Solidity vs Vyper (Part 1 - Arithmetic overflow)
On ethereum, there are two main smart contract languages which are currently being used to deploy smart contracts: Solidity and Vyper. In this series of posts, I will discuss some of the peculiarities of writing smart contracts and use examples from both languages to explain them.
The first contract that we will look at is the ERC20 token, of which there are many examples such as Dai, WETH and UNI. The smart contracts for these tokens act as a distributed ledger, which keeps track of the balances of all users. When a user transfers their tokens to another user, the smart contract must first check whether the user has sufficient balance, and then update the balances of both the sender and receiver. To highlight some of the differences between Solidity and Vyper, I will display just the code required to transfer tokens from the sender to another user. Full implementations can be found for Solidity and Vyper.
Solidity
pragma solidity ^0.8.0;
contract ERC20 {
mapping(address => uint256) public balanceOf;
function transfer(address to, uint256 amount) public returns (bool) {
balanceOf[msg.sender] -= amount;
balanceOf[to] += amount;
return true;
}
}
Vyper
# @version ^0.3.0
balanceOf: public(HashMap[address, uint256])
@external
def transfer(to: address, amount: uint256) -> bool:
self.balanceOf[msg.sender] -= amount
self.balanceOf[to] += amount
return True
It should be apparent that both smart contract languages are very similar in their implementation of an ERC20 token. Both contracts utilise a mapping from an address to a uint256 in order to signify a users balance.
It is important to highlight what would happen with arithmetic over/underflow. If we allow a user to send tokens when they have an insufficient balance, this would result in that user ending with a negative amount of tokens. As the balance is stored as a uint256, this would underflow - causing the user to have a balance in the region of 2 ** 256 which would obviously be a very serious bug! All versions of Vyper natively check for these arithmetic errors, and cause the transaction to be reverted. This feature was also added to Solidity in version 0.8.0. Anybody choosing to write a contract in an older version of Solidity will need to manually check for over/underflow or utilise a library to do this.

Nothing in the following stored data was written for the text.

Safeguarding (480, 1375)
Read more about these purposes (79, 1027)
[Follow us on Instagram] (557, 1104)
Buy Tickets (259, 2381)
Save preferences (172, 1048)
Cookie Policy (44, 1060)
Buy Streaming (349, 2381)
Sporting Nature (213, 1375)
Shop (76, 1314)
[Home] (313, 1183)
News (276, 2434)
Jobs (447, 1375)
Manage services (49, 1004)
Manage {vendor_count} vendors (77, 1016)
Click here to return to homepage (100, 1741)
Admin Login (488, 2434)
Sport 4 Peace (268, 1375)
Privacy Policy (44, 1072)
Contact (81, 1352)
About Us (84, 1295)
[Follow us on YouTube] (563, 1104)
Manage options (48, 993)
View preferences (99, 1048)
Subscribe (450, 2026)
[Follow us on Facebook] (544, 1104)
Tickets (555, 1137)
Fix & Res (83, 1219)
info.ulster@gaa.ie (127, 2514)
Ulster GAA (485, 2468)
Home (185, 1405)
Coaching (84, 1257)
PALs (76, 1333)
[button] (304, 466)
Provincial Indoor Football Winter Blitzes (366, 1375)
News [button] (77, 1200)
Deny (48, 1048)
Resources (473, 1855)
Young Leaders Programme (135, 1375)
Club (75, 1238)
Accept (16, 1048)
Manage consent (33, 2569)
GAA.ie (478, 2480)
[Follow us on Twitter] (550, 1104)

To give an illustration of what would happen if we use an older version of Solidity, I have used the exact same code as presented above but changed the compiler version to 0.7.0. If we run the code, we get the following:
>>> sender = accounts[0]
>>> receiver = accounts[1]
>>> overflow_erc20 = sender.deploy(ERC20)
Transaction sent: 0xd7f0c229b122fb0795d03693222b527c5a7f0077651f36c93ec9e58e01125d8a
Gas price: 0.0 gwei Gas limit: 12000000 Nonce: 0
ERC20.constructor confirmed Block: 1 Gas used: 116515 (0.97%)
ERC20 deployed at: 0x299784aE2AF66133155848a9D2bcAde3B9f5b32c
>>> overflow_erc20.transfer(receiver, 1, {"from": sender})
Transaction sent: 0x4383921e24d79d235318c2fbad56a191586ab113f1c515ad94bd500f42c156ad
Gas price: 0.0 gwei Gas limit: 12000000 Nonce: 1
ERC20.transfer confirmed Block: 2 Gas used: 63634 (0.53%)
<Transaction '0x4383921e24d79d235318c2fbad56a191586ab113f1c515ad94bd500f42c156ad'>
>>> overflow_erc20.balanceOf(receiver)
1
>>> overflow_erc20.balanceOf(sender)
115792089237316195423570985008687907853269984665640564039457584007913129639935
This overflow error has resulted in the user now having more tokens than there are atoms in the universe!
Developers must be very careful to ensure that these errors do not occur. In particular, it is important to be aware of the different behaviour provided by different compiler versions. When deploying any smart contract, it is important to have the code reviewed (either by external reviewers, or full audits) to reduce the risk of accidentally introducing any error that could result in significant loss for its users.